** What you should do **
The word "agent": in how many lines of the records does it appear? Reply with the number alone.

<<<<

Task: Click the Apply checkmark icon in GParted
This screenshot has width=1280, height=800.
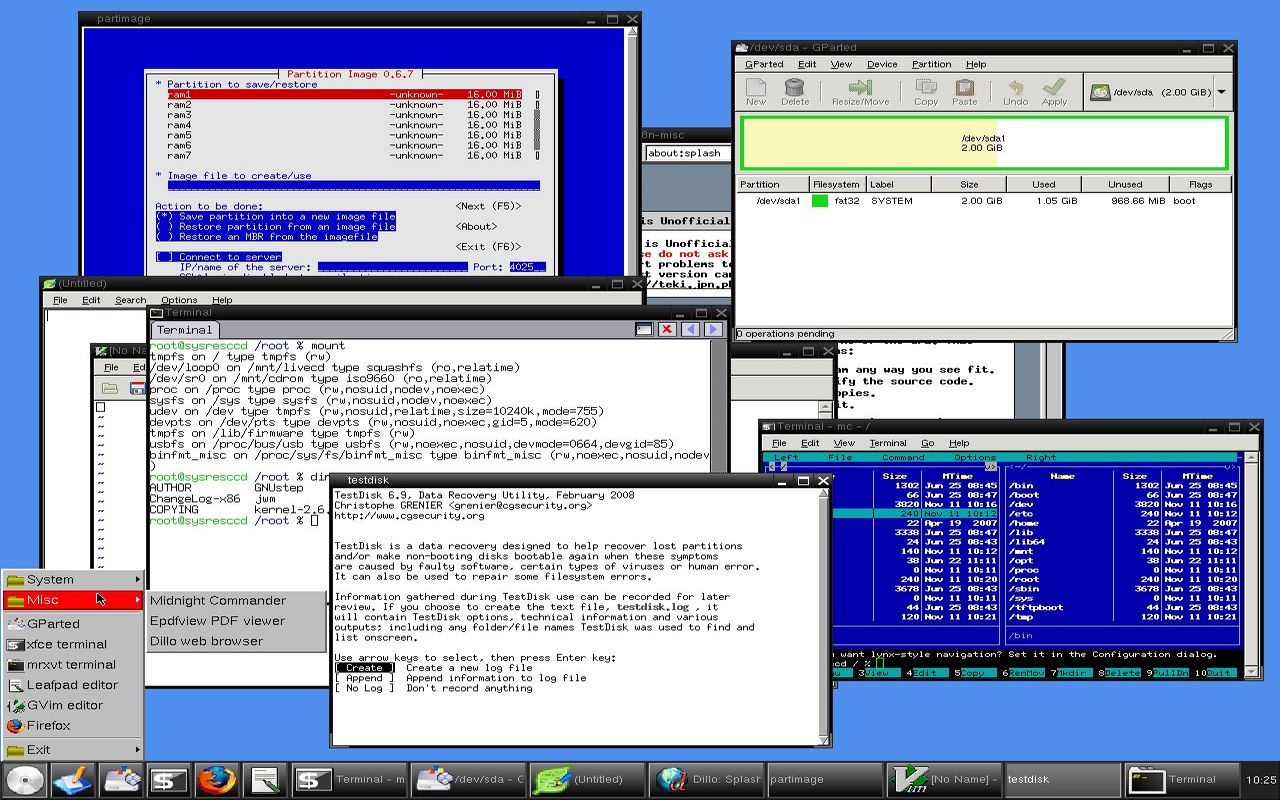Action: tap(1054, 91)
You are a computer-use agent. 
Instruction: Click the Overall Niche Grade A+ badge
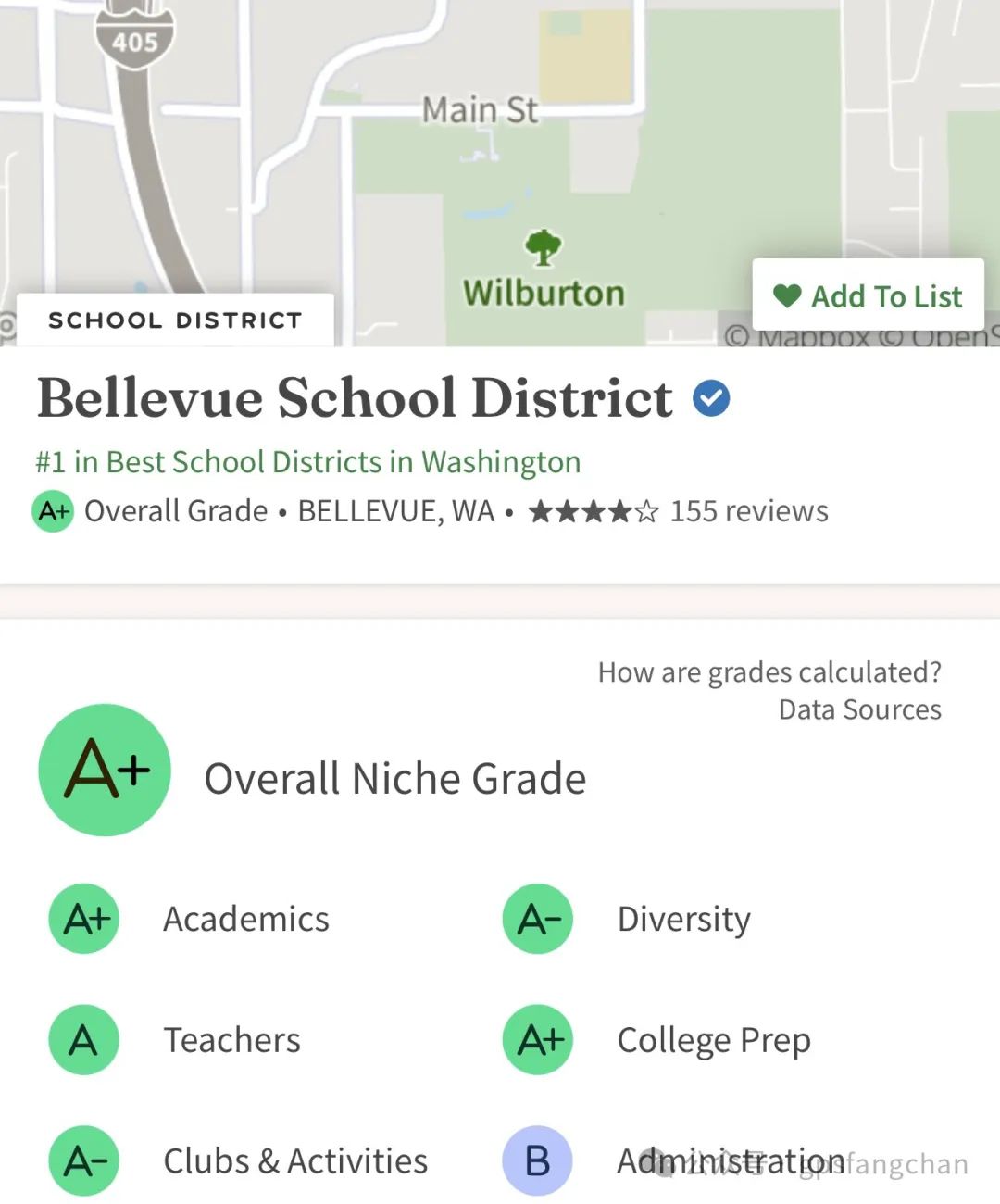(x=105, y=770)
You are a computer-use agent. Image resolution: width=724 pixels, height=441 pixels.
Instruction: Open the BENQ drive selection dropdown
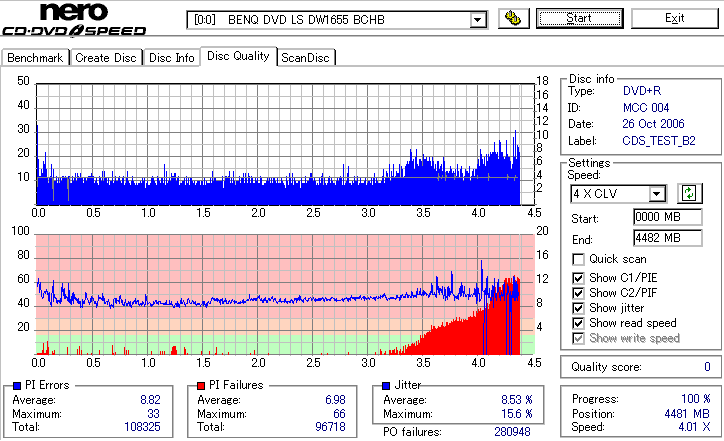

>>>>

** Your solution **
2